• _The problem_:
Answer these questions using the passage on the trial's closing arguments:
1. What did O'Mara point to when addressing the sound of the wind on Zimmerman's call to police?
2. What is David O. Markus's profession, and in what city does he practice?
3. What check box did O'Mara wish the verdict form had?

═══ Provided passage

Their approach was evident at closing arguments. While prosecutor Bernardo de la Rionda was mocking and at times shrill, O’Mara was calm and conversational, opening with a long, professorial discussion on the history of trial law, then dissecting the state’s case.
Zimmerman’s neighborhood watch history? “Tell me one witness who said George Zimmerman patrolled that neighborhood . . . not one,” he told jurors.
The sound of the wind on Zimmerman’s call to police, suggesting he was chasing Martin? The weather report shows “the wind was up,” O’Mara said.
The belief Zimmerman was the aggressor? “One piece of evidence that my client attacked Trayvon Martin?” O’Mara asked jurors. “Landed one blow even?”
Miami defense attorney David O. Markus said that the closings arguments offered something of a role reversal for prosecutors and the defense.
“The initial summation by the prosecution was what you see many times from defense lawyers – passionate and trying to poke holes or raise doubts in Zimmerman’s version of events,” he said. “On the other hand, the defense accepted the burden of proof and methodically and dispassionately went through the evidence and the elements, much like a prosecutor would normally proceed.”
The acquittal vindicated O’Mara’s strategy. He not only maintained that the state hadn’t proven its case beyond a reasonable doubt, but riskily admitted he wanted to take on the “burden” of proving his client’s “absolute innocence.” He even wished, half-playfully, that the verdict form has a check box for “completely innocent.”
Under the law, the defense has no burden to prove anything. Only prosecutors must prove a case, beyond a reasonable doubt.
“I really like the strategy,” Markus said. “Many times, cases come down to whether you can show the jury that you really believe in your client. What better way to do that than to tell the jury that you aren’t relying on burdens of proof but instead that you believe he is innocent?”

══════
═══ Records supplied

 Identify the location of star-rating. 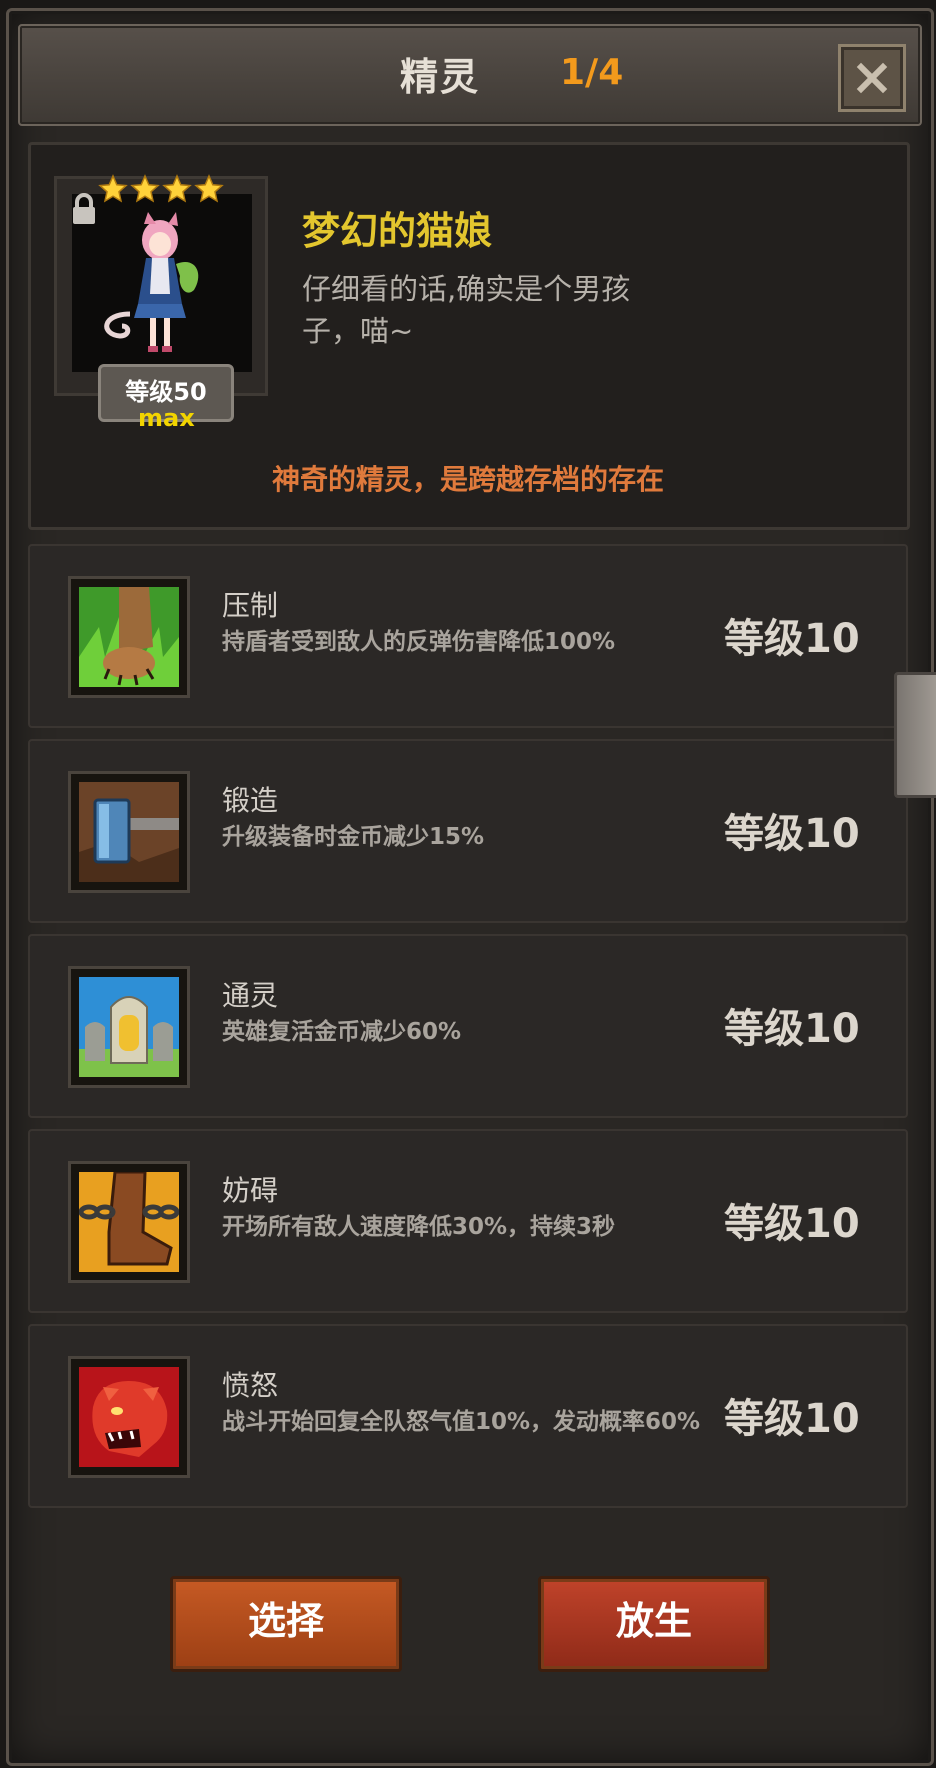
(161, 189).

══════
═══ Records supplied

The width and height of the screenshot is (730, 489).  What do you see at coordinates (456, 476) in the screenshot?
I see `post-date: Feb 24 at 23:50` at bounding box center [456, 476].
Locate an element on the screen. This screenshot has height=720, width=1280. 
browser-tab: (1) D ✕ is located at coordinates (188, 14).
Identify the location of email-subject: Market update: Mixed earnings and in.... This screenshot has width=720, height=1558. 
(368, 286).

══════

• _Solution for this exercise_:
1. The weather report, which he said shows "the wind was up."
2. He is a defense attorney in Miami.
3. A check box for "completely innocent."